Artificial intelligence in the Osavul platform operates in two main directions: content search and analysis of behavioral characteristics.

Currently, we mainly work with textual data. In our opinion, harmful narratives are predominantly spread in text format. We have all the tools that work with such data and extract narratives, emotions, sentiments, viewpoints, and more. Our technology helps to better navigate this content by searching not only based on keywords but also by semantic narratives.

As for the analysis of behavioral characteristics, it again concerns the patterns of content dissemination. There are many different indicators of coordinated actions that we identify, such as the time of message dissemination, account connectivity, and so on. We anticipate which texts may have the potential to become an information threat and provide this information to the user.

Unfortunately, we cannot publicly disclose much information about the attacks that we have successfully stopped using our platform. However, we can share one case.

At the end of last year, Russia attempted to launch another information campaign, claiming that Russians had obtained a document stating that NATO had supplied Ukraine with virus-infected donor blood.

This was a case in partnership with the Center for Countering Disinformation under the National Security and Defense Council. We helped detect this attack at an early stage when the information about the pseudo-document was mentioned in the network only 4-5 times. Colleagues from the National Security and Defense Council quickly analyzed the spread dynamics, prepared recommendations for government institutions, and based on them, promptly prepared a response. It was crucial to act quickly, within hours, as people tend to believe what they see first, rather than future refutations.

We often find information that is shared among Russians within the territory of the Russian Federation, initially residing in their chats and groups, and later, it spreads to larger players until it reaches the hypothetical propagandist Vladimir Solovyov. Later, this information spills over into the Ukrainian information space.

"Ukraine has made a significant leap in countering disinformation."

In Ukraine, there are analytical centers that help the government understand the direction of Russian propaganda. We also collaborate with some of them. These processes are decentralized, like most of what happens in Ukraine. This makes it more effective to fight threats.
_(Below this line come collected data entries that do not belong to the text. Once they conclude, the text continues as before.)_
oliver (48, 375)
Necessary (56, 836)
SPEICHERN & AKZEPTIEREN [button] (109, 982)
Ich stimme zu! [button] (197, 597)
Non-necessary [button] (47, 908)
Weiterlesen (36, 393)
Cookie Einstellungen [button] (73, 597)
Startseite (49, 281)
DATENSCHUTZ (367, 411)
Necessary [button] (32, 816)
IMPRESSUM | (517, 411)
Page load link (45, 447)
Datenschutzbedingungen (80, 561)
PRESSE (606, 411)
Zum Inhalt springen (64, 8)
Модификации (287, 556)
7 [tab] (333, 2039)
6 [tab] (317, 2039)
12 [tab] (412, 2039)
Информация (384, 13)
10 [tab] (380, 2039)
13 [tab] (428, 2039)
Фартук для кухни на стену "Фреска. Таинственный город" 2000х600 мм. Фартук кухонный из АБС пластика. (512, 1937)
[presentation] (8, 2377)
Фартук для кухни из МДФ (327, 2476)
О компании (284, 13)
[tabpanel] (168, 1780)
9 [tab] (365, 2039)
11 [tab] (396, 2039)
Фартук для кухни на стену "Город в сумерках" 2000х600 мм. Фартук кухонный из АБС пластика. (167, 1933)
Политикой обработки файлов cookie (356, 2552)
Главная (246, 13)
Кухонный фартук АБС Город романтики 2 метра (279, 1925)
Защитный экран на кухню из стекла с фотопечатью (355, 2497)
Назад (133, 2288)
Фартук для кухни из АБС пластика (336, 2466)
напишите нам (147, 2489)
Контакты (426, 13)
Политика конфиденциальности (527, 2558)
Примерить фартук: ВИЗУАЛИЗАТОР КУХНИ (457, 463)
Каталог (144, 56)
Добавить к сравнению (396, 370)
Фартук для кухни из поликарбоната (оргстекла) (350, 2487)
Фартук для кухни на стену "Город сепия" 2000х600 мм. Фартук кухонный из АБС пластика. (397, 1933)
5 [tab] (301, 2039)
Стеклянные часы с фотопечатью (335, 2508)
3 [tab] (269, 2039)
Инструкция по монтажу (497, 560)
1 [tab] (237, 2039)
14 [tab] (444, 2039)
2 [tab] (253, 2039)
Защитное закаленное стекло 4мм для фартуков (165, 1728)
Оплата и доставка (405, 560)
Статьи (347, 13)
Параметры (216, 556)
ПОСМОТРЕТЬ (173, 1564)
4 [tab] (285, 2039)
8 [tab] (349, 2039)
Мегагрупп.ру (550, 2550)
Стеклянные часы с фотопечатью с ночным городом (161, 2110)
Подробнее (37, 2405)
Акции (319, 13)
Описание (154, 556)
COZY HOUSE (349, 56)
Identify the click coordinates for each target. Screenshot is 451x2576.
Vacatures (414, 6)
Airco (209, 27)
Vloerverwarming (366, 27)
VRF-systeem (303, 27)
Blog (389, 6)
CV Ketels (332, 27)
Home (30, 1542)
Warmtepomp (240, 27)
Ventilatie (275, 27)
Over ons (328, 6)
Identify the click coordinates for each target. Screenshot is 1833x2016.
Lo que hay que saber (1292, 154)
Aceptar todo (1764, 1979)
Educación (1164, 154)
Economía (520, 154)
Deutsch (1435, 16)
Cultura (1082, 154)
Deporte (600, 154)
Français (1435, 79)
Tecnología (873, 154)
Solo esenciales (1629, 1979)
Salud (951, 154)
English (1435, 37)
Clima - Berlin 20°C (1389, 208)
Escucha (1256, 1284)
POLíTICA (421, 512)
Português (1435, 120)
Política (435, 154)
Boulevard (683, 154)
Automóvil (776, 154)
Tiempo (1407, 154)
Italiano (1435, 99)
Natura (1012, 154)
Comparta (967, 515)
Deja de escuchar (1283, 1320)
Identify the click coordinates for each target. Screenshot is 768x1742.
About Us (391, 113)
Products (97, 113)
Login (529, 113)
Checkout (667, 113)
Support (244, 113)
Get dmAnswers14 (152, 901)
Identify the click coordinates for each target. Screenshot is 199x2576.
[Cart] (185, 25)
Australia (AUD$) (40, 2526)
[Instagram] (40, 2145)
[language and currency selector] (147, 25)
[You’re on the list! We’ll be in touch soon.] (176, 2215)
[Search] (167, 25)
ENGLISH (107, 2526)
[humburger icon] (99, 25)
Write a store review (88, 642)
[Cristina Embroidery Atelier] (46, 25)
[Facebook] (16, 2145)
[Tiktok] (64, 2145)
That's why Ukraine has made such a significant leap in countering Russian propaganda, even compared to 2022. Western partners learn from our experience, and colleagues regularly conduct training sessions. In a sense, this process is a model of ideal cooperation between a state and companies.

We have many plans. Currently, we only cover a small percentage of what we want to achieve. Of course, we are making a difference, but it is still insufficient.

One area of development is multilingualism. We want to support and analyze more world languages, both widely used and less common. This will help us monitor the Asian markets, which operate by their own rules. We don't want to work solely with Russian information threats, although it is currently the most important. Eventually, we will expand into the global space.

We live in a time when what seemed impossible yesterday becomes possible today. We monitor everything that happens with artificial intelligence and machine learning, adapt, and evolve. We want to do everything in a way that allows Osavul users to get the fullest picture and answers to all their questions, so that processes and research take days, not weeks.

Our team is not very large, with 14 people. Currently, we are looking for analytical specialists. We also plan to conduct our own investigations and publicly discuss important matters. So we are expanding the team with people who have experience in politics, understand information, and the.